Gene Expression Profiling

Gene expression was performed using data obtained from the Gene Expression Omnibus database (GSE9368 and GSE9314) (28).

CS Design

Human pulmonary artery endothelial cells (HPAECs) (Lonza) were subjected to 5% or 18% CS using an FX-5000 Flexcell Tension Plus System (Flexcell International) (29).

RT-PCR Analysis

RNA isolated from HPAECs was reverse transcribed using SuperScript III RT (Life Technologies) and an anchored oligo(dT) (20) primer (Integrated DNA Technologies) in a 20-μl reaction at 50°C for 60 minutes and inactivated at 70°C for 15 minutes. Following RT, PCR was performed using GoTaq DNA polymerase (Promega). The primers used were MLCK Exon10F (GGCCAGAGGGATTCAGCATT) and MLCK Exon12R (ACCTCCATCACGGCAAGC) located on exon 10 and exon 12, respectively, and yielded products of 317 and 110 bp, respectively, that correspond to nmMLCK1 and nmMLCK2. Band intensities of PCR products were quantified using Image Lab software (Bio-Rad Laboratories), and ratios of exon inclusion (nmMLCK1/nmMLCK1 + nmMLCK2) and exon skipping (nmMLCK2/nmMLCK1 + nmMLCK2) were calculated.

siRNA Transfection

HPAECs were transfected with nontarget siRNA (D-001810-10-20; Dharmacon) or hnRNPA1 SMARTpool (L-008221-00-0010; Dharmacon) using siPORT amine (Ambion).

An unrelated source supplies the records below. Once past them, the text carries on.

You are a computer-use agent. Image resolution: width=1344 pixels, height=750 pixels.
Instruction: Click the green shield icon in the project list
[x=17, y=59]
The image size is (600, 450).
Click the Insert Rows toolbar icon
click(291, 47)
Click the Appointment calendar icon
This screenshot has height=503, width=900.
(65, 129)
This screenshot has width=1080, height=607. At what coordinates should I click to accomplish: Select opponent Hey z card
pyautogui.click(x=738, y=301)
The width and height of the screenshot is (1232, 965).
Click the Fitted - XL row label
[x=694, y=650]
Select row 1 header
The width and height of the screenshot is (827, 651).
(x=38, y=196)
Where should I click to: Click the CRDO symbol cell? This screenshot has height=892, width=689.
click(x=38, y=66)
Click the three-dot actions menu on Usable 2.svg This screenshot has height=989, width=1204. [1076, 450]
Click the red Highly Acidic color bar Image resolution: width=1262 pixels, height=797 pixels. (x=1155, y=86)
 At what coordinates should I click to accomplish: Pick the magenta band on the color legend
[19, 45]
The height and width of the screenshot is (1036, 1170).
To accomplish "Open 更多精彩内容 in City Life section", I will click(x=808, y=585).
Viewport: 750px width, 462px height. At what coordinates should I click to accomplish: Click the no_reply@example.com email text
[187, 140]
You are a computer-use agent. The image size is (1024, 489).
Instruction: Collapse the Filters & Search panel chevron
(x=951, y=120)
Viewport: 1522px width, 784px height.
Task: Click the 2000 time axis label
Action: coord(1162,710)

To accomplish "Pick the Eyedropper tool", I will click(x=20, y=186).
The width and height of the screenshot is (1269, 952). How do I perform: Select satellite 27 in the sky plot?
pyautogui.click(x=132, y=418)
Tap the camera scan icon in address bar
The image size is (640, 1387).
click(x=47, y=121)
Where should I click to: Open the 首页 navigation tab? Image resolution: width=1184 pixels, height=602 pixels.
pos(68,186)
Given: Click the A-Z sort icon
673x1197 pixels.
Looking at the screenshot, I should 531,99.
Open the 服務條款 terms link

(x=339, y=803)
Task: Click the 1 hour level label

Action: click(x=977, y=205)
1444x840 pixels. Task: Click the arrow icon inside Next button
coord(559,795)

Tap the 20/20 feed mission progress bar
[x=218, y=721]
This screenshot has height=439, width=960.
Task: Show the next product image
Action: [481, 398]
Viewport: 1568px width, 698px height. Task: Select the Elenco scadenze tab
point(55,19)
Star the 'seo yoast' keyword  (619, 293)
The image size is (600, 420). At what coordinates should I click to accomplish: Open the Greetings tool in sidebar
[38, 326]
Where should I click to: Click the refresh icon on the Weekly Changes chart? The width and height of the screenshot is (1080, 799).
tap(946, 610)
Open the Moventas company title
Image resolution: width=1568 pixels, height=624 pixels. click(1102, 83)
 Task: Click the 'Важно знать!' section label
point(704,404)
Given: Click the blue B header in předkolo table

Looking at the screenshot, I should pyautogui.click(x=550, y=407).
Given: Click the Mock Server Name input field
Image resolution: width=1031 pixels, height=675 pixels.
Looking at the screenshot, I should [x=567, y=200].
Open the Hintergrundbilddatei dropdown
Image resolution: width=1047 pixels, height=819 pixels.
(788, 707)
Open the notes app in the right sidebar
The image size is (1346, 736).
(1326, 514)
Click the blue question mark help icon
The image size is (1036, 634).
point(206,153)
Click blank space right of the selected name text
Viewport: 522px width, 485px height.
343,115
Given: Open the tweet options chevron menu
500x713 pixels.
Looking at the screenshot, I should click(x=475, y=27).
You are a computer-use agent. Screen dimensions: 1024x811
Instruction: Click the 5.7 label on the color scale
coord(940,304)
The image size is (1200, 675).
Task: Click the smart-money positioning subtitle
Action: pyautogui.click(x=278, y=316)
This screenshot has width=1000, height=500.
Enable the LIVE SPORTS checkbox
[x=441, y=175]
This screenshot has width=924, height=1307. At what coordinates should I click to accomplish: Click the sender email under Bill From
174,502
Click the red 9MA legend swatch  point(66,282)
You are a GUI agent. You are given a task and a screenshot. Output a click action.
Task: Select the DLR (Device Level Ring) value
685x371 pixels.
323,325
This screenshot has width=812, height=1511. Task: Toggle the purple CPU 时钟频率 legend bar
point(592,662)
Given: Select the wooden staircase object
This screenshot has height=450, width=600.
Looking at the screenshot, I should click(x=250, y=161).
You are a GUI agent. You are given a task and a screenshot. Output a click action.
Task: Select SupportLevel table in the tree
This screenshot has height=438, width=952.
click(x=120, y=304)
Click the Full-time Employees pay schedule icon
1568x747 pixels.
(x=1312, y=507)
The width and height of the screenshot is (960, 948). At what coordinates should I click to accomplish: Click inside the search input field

Minigene Construct and Analysis

The minigene construct was constructed as we recently reported (15). Site-directed mutagenesis was performed using the QuikChange II site-directed mutagenesis kit (Agilent Technologies). Constructs were transfected into human embryonic kidney 293 (HEK-293) cells. RNA isolation and RT were performed as described elsewhere (15). PCR and quantitation of products were performed as described above.

Cell Culture and Transfection

HEK-293 cells were maintained in Dulbecco’s modified Eagle’s medium/F-12 medium, and transfection was performed using Xfect transfection reagent (Clontech Laboratories). A total of 2.5 μg of DNA was complexed using 0.75 μl of Xfect polymer and added to HEK-293 cells in 2 ml of Dulbecco’s modified Eagle’s medium/F-12 medium. Medium was replaced after 6–8 hours.

Western Blotting

Equal amounts of protein lysates in 1× lithium dodecyl sulfate sample buffer (Life Technologies) were loaded onto 4–12% Bolt Bis-Tris Plus gels (Life Technologies), transferred onto polyvinylidene fluoride membranes, and probed using antibodies against hnRNPA1, hemagglutinin (HA)-Tag, and vinculin.

Recombinant hnRNPA1 Production

hnRNPA1 exists in two isoforms, hnRNPA1-A and hnRNPA1-B, with molecular weights of 34 and 39 kD, respectively (22). Recombinant protein was produced in HEK-293 cells and purified on anti-HA magnetic beads (Pierce Biotechnology) and eluted using HA peptide (Pierce Biotechnology).

Gel Shift Assays

Gel retardation assays were performed using the LightShift chemiluminescent RNA electrophoretic mobility shift assay kit (Pierce Biotechnology) and visualized using an MYECL imager.

Statistical Analysis

Data were analyzed using Student’s t test and ANOVA with a statistical threshold set at P < 0.05.

Results

MYLK Intron 10–11 Contains a Conserved hnRNPA1 Binding Site

MYLK is alternatively spliced into nmMLCK1 and a predominant variant, nmMLCK2, in human ECs (6) with the inclusion of exon 11 occurring only in nmMLCK1. PTM sites within exon 11 are influenced by vascular barrier-enhancing and barrier-disruptive agents (5, 8). Therefore, we sought to identify splicing elements that potentially regulate MYLK splicing. The region between exons 10 and 12 of the MYLK gene was analyzed using SpliceScan II (27), revealing a strong splicing silencer comprised of the motif UAGGGA within intron 10–11 (Figure 1) and a binding site for hnRNPA1 (20). This splicing factor is the most abundantly expressed of the hnRNPs and has demonstrated roles in regulation of pre-mRNA processing, including modulation of alternatively skipped exon inclusion (19). We hypothesized significant involvement of hnRNPA1 and the hnRNPA1 binding motif in regulation of MYLK alternative splicing and exon 11 inclusion ratios.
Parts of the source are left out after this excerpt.